I remind the experts of the visionary Arthur Clarke and his First Law: When a distinguished but elderly scientist states that something is possible, he is almost certainly right. When he states that something is impossible, he is very probably wrong.
Any expert philosopher who has the view that we shall never understand consciousness is demonstrating both arrogance and lack of judgment. The first because if he cannot understand the subject today, then he might be assuming that nobody else ever will: such myopic arrogance. The second because he is incapable of anticipating a level of breakthroughs of understanding that might occur that will make our current belief system as outdated as Ptolemy’s cosmology appeared later to Copernicus and Kepler.
This has always happened over time and what is more, seems to be doing so at an accelerating rate, given Moore’s law for example, and technological progress made in the last 100 years. I consider there is a reasonable chance that a major new paradigm might well occur in the next couple of decades, when and if a mechanism for the operation of memory is discerned.
The other area which screams out that something is amiss with current understanding and might produce a radical readjustment is the embarrassing problem of dark energy and matter, and the probably some resulting amendments to how gravitation and inertia are understood. If not that then another possible candidate for major readjustment is the possibility of variable light speed. A result here would really set the cat amongst the pigeons and which I consider quite likely.
Some very good points. There are however areas of science where certain things have been shown to be impossible. Nature does occasionally throw up barriers to our knowledge and to what we can do. You cannot square the circle. The second law of thermodynamics begins with the phrase “It is not possible….” Godel’s theorem on undecidable propositions is another case. Mathematicians run into those situations more than physicists and have learned to accept that the “impossible” does exist. Id consciousness one of those areas that will forever be beyond our ability to explain it, or to replicate it?

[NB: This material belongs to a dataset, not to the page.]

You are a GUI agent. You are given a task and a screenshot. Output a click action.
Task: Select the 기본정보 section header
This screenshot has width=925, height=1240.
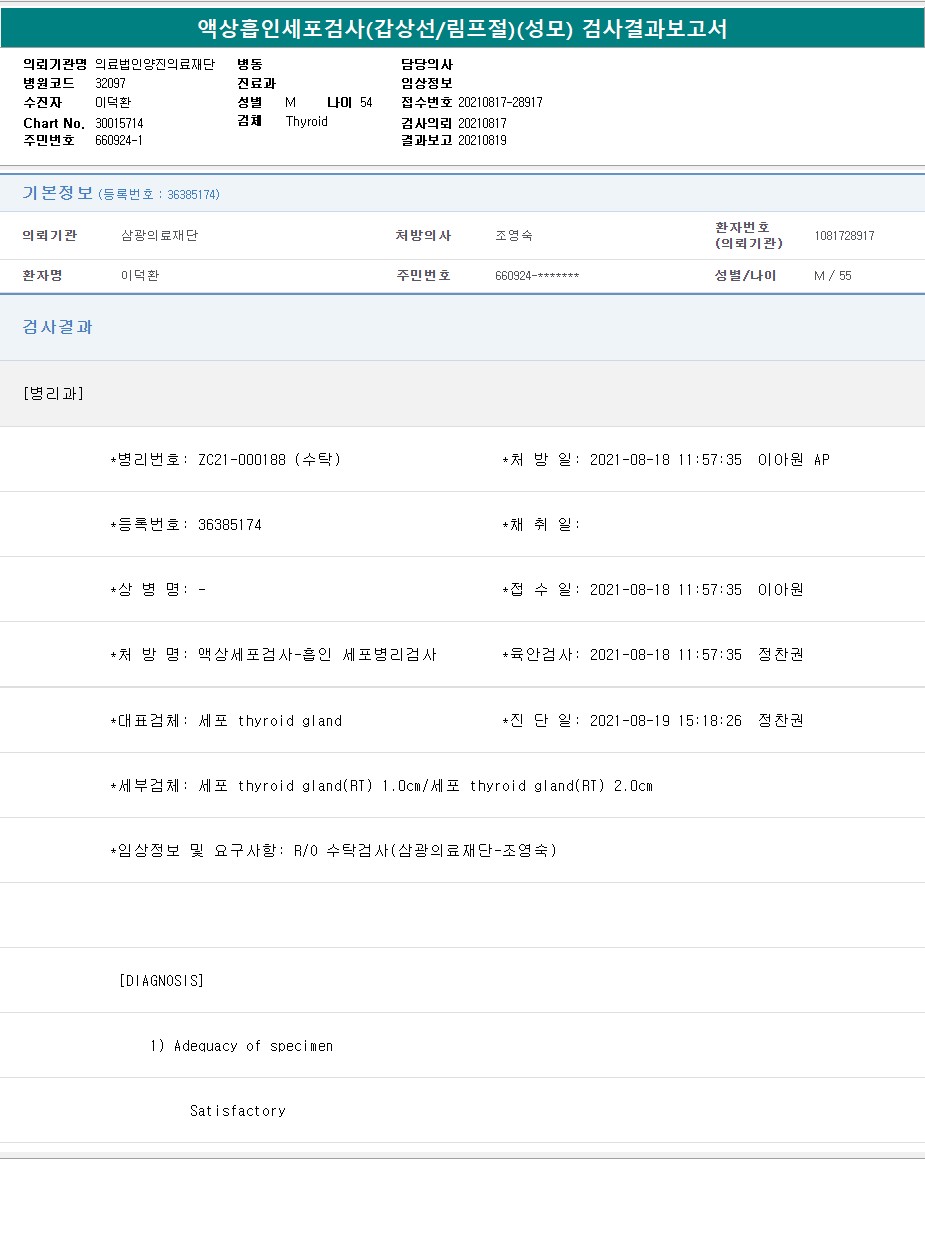point(57,193)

Thanks, Paul, for posting this. I have just come back from the SMN conference in Rome where I said in my paper (see elsewhere in this website for the forum, and paper 9.108 on http://www.reginaldkapp.org) that consciousness is what we see (and feel) when we look inwards, at the screen(s) of our mind, and the material world is what we perceive with our 5 senses. This is not original, as I read it in a paper by Ervin Laszlo a few years ago. He postulates, and I agree, that it is caused by what he calls an ‘A’ field, after the Akashic records. I postulate that this creates a cosmic internet, which anyone can surf, including animals, which explains intuition (6th sense) telepathy, synchronicity , Shelldrake’s morphic fields and resonance, and memory.